The recognition of maltodextrins by Escherichia coli.

1. Escherichia coli can accumulate 14C-labelled (alpha 1 leads to 4)-linked D-glucose oligomers up to maltoheptaose. Longer maltodextrins are not transported and are not utilized as carbon sources. 2. Maltodextrins too large to be transported are nevertheless bound by the outer envelope of intact E. coli. This binding is saturable (Kd for maltodecaose = 3-4 microM) and the binding sites are inducible by maltose.
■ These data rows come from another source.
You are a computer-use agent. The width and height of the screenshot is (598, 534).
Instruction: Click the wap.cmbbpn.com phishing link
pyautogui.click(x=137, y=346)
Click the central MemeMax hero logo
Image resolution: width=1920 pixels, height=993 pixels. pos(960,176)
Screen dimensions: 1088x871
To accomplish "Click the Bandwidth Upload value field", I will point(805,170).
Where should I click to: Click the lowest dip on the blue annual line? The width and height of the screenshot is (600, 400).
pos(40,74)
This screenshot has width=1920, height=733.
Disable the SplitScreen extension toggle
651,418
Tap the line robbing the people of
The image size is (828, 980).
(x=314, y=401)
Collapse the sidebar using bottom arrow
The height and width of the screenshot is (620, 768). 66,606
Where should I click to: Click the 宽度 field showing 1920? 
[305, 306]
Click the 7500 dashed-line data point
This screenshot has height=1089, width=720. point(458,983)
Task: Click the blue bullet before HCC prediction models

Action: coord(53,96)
Each bacterium has approximately 30,000 sites when fully induced. 3. Using mutants devoid of various components of the maltose transport system, the high-affinity binding of maltodextrins by intact bacteria has been shown to be dependent on the presence of both lambda receptor (an outer membrane protein) and periplasmic maltose binding protein. 4. The same binding sites are accessible to both utilizable and non-utilizable maltodextrins. Maltodecapentaose is a competitive inhibitor of maltose transport (Ki 1.5-2.5 microM). 5. These results show that the periplasmic maltose binding protein is readily accessible to substrates of at least 2500 molecular weight. The inability to transport dextrins larger than maltoheptaose is, therefore, due to the inability of E. coli to transfer large substrates from the binding protein to the cytoplasm and not to lack of access through the outer membrane.